Larry had a point — about the paper route, anyway. Max was enjoying being a detective. The summer was turning out way better than expected.

  He opened the drawer and pulled out the phone.

  “I’d be glad to help,” Max told Zeeta and Zelda. “What’s the prized possession that was stolen?”

  “Our zucchini.”

  Max’s face dropped. “Your zucchini?”

  “Yes,” said Zelda. “The one we’re entering in this year’s Harvest Fair. This is the tenth year of the competition, and we’ve won nine years in a row.”

  “We’re determined to make it ten!” Zeeta piped in.

  Max slumped in his chair. “All right,” he said. “Give me your address.” Looking for a zucchini was sure to be duller than dirt — but he’d given his word, and he never went back on his word.

  After Max hung up the phone, he turned to his uncle. “They want me to find their zucchini, Uncle Larry.”

  “So?

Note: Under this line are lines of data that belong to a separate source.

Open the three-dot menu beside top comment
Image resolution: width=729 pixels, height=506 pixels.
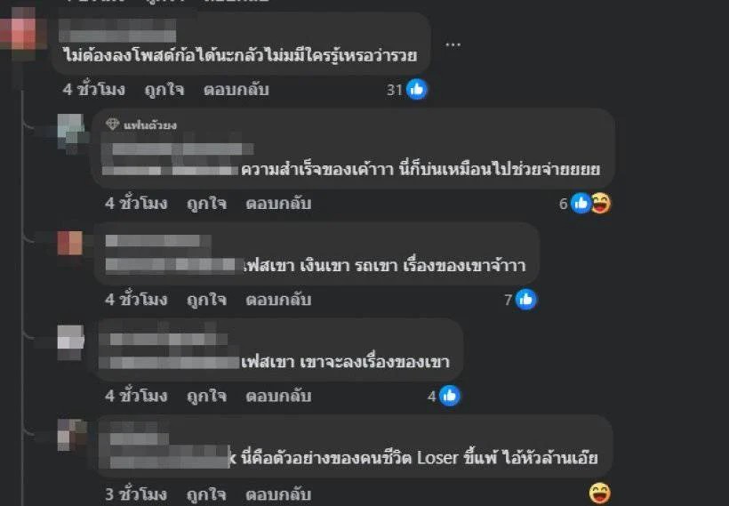[453, 44]
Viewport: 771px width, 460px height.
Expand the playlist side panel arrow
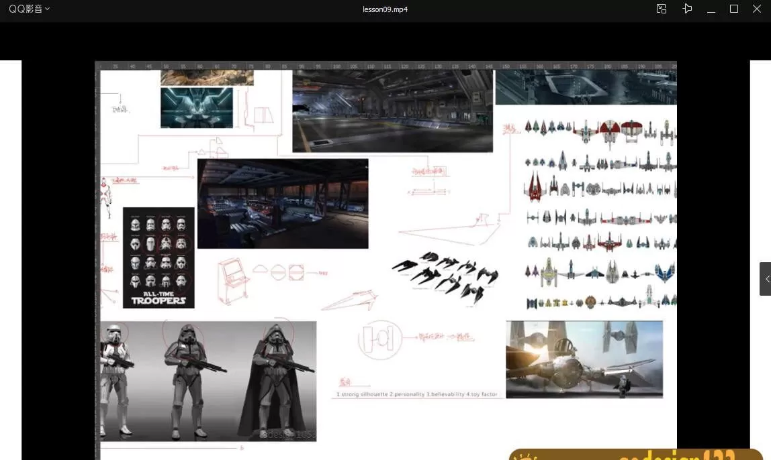point(766,279)
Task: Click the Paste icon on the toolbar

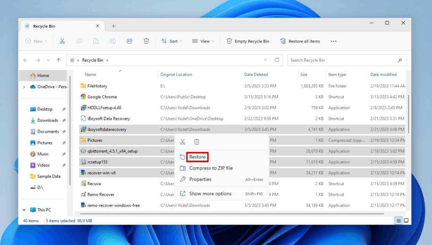Action: coord(96,41)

Sherlock Holmes had lots of unusual cases.”

  Max shook his head. “I seriously doubt anyone ever asked him to find a missing vegetable.”

  CHAPTER 2

  HOME OF THE WORLD’S LARGEST ZUCCHINI

  Larry rushed to the garage to get the motorcycle. When he honked, Max slipped on his coat and met him in the driveway. Whenever Larry drove the motorcycle, he wore an aviator’s cap, goggles and a long coat. Without them, he’d be invisible, and that would be a weird sight — a motorcycle with no driver. Grandpa Harry and Max were the only ones Uncle Larry let see and hear him.

  Max put on his helmet and stepped into the sidecar.

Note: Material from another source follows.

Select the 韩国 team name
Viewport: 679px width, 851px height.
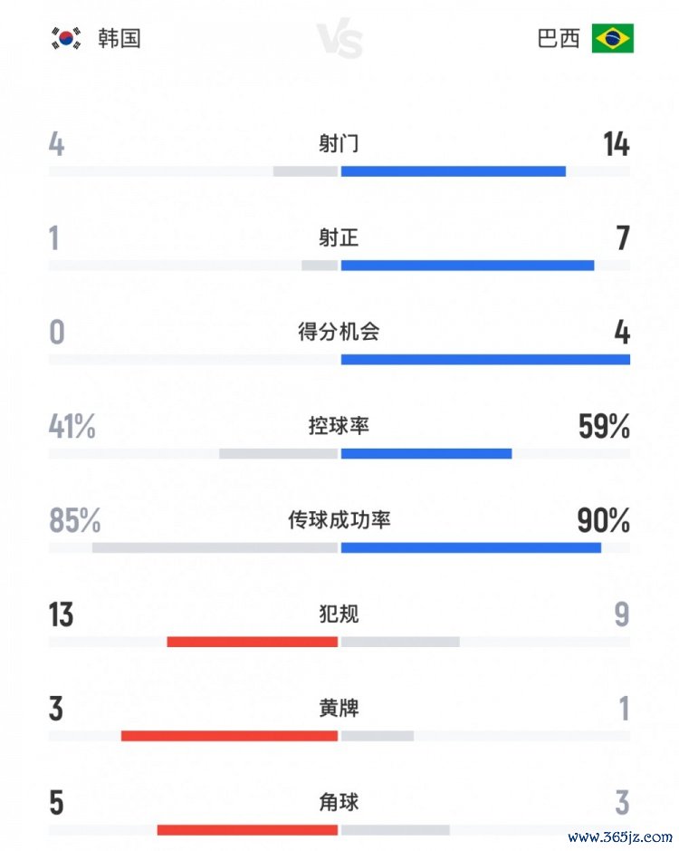[x=119, y=39]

  Larry revved the engine a couple of times, then they took off like a flash.

  When they reached the end of the block, Larry shouted, “Where are we going?”

  Max looked at the crumpled paper in his hand and shouted back, “To 77 Hoodwinked Lane! In Harrow.”

  The motorcycle roared down the road. Half an hour later, Max and Larry passed a sign that said, Welcome to Harrow (Home of the World’s Largest Zucchini).

  In the middle of a field stood a humongous zucchini made of metal.

  Larry drove across the open field, then up a small hill, and turned onto a dirt road. They whooshed past farmers’ fields with grazing horses and finally came to a neighborhood with wide, tree-lined streets. They found Hoodwinked Lane, turned left and, as usual, Larry screeched to a stop. They parked about a block away from Zeeta and Zelda’s house so that Larry could stash his clothes in the sidecar. When he was invisible again, he and Max headed toward number 77.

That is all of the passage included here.